Mecca trip postpones prayer dispute

Mecca trip postpones prayer dispute

A quarrel between members of the Parkchester Jame Masjid and non-Muslim neighbors was postponed on Monday, November 16 when the mosque’s leaders hopped a holy flight to Mecca.

The mosque has temporarily tabled its request to use electronic amplification for “Adhan” – the Muslim call to prayer, Community Board 9 chair Enrique Vega told close to 100 unhappy neighbors at a public hearing on the request. The mosque needs a Police Department permit.

Parkchester Jame Masjid leaders planned to deliver a multi-media presentation on what they refer to as an innocuous but necessary religious custom but had to skip the hearing at I.S. 125 when a planned pilgrimage to Islam’s holy city ran into a snag. A flight booked for Wednesday, November 18 was cancelled at the last minute and members of the mosque had to grab an earlier trip, Parkchester Jame Masjid and CB9 member Mohammed Ahia, who stayed behind, said.

Although the mosque’s contentious request has been tabled, Vega asked neighbors of the Virginia Avenue house of worship to testify. Parkchester Jame Masjid plans to resubmit its request for amplified Adhan in January 2010, Ahia said. Vega hoped those who testified would stick to the sound issue but a handful touched on religious issues.

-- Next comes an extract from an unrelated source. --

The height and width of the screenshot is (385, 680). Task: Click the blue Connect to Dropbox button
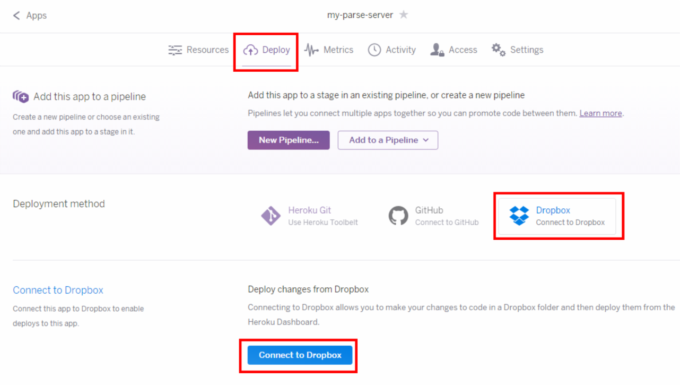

It appears that members of the mosque think they are better than neighbors and other worshippers in the neighborhood, Gleason resident Gwendolyn Brown said.

“I used to be a Muslim,” Brown said. “I know that Adhan is loud. Why [the mosque] thinks it can impose on everyone in the neighborhood, I don’t understand.”

Adhan is performed five times a day, every day, first in the early morning and last late at night. In response to a tense and well-attended public hearing at CB9 on Tuesday, October 20, Parkchester Jame Masjid leaders agreed to request permission to amplify Adhan four times a day, rather than five.

But neighbors who testified on November 16 were hardly placated by the change. An amplified call to prayer would damage property values, disrupt naps and frighten children, they said.

“This is a really big deal,” Reverend Clark Bradley of Fourth Presbyterian Church on Newbold Avenue declared. “What about nurses and security guards who work at night and sleep during the day?”

If the city grants Parkchester Jame Masjid a sound permit, it’ll have to grant sound permits to other mosques, churches and temples, Bradley said. Gerri Lamb, who attends Church of the Revelation, across from the mosque on Virginia Avenue, termed the request “inappropriate” and asked Parkchester Jame Masjid members, who are principally immigrants from Bangladesh, to abide by the adage “when in Rome.”

“I was born in this country and raised here,” Lamb said. “I choose to serve the God I choose to serve and I don’t have to hear yours in order to serve mine.”

Members of the mosque have argued that each amplified Adhan would last less than two minutes and wouldn’t disturb non-Muslim neighbors. The call to prayer would be audible no more than three blocks away, they said.

Ahia described Adhan, a sort of song or chant in Arabic, as a pleasant sound and suggested that neighbors at the hearing represented only a thin-skinned subset of the neighborhood. The neighborhood will accept amplified Adhan sooner or later, he said. Parkchester Jame Masjid set up shop on Virginia Avenue in 1989 and constructed a new house of worship in 2004.